Le peuple Sérère vit dans une zone rurale, mais durant les 10 dernières années, les effets de la pauvreté en ont conduit plusieurs vers les grandes villes, plus spécialement Dakar, qui espéraient trouver du travail. Ce sont des villageois moyens, profondément attachés à leur terre, leur famille leur style de vie traditionnel. Dans leurs champs, ils font pousser du millet et des cacahuètes. Bien que certains vivent sur les zones côtières et vivent de la pêche, leur activité économique principale est l’agriculture.

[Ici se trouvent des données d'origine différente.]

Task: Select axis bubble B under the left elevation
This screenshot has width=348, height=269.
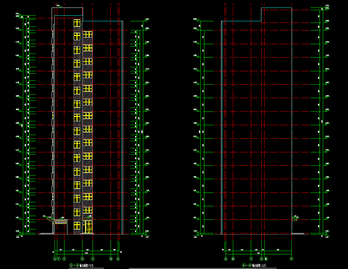Action: coord(111,259)
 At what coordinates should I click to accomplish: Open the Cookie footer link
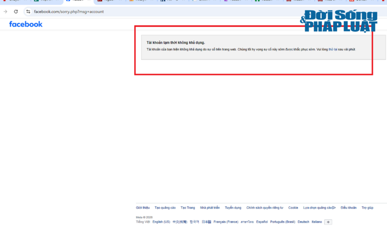click(x=293, y=208)
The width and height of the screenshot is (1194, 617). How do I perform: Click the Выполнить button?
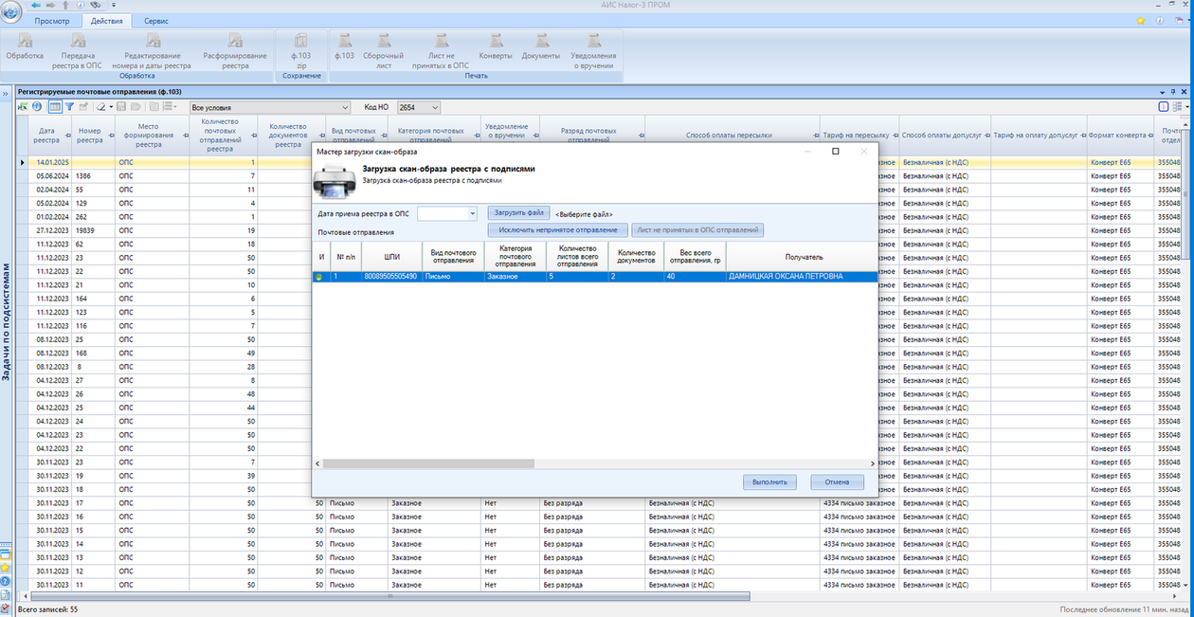[769, 481]
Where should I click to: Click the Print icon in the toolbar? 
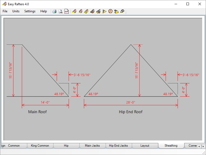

Les Sérères sont des fermiers compétents et ils seraient sans nul doute capables d’atteindre un niveau de vie modeste si les pluies étaient plus abondantes. Malheureusement, la situation climatique s’est détériorée durant les 30 dernières années : les précipitations moyennes sont souvent en dessous de 500mm/an et la saison des pluies semble être de plus en plus courte.  Le résultat : l’agriculture de subsistance ne fournit pas suffisamment de produits de base nécessaires à la vie des communautés villageoises. Cela explique la migration annuelle des villageois durant la saison sèche, lorsque les jeunes adultes se dirigent vers les villes dans une tentative désespérée pour survivre et trouver les ressources qu’ils ramèneront au village à leur famille. Le résultat est que le territoire Sérère devient un endroit misérable où la surexploitation des champs et la déforestation ont grandement contribués à la détérioration de l’environnement.

Les solutions alternatives, tel que le passage à la culture intensive (en utilisant l’eau tirée de puits peu profonds plutôt que de dépendre des pluies), n’ont pas vraiment été couronnées de succès à cause du manque de capitaux, de la corruption et d’un système éducatif déficient exclusivement centré sur le développement des élites urbaines., Nous pensons que l’une des solutions serait l’acquisition de jardins communautaires, qui aideraient grandement nos communauté partenaires, grâce auxquels les fermiers locaux seraient équipés de moyens et de technologies leur permettant de faire des récoltes annuelles de grande qualité.

 

Le Projet Beer Shéba vise également à être en pointe de nouvelles technologies et d’ajouter de la valeur à la production agricole au moyen d’une bonne gestion d’exploitation laitière/bovine. Notre activité d’élevage a démarré en avril 2012. Dans le futur, nous prévoyons de l’étendre au domaine de la laiterie car, malheureusement, au Sénégal, on continue à avoir une forte dépendance à la poudre de lait importée malgré le grand nombre de vaches dans le pays. Les autres possibilités de revenu que nous chercherons à développer seront les sous-produits dérivés de nos procédés à valeur-ajoutée et commercialisés localement au Sénégal.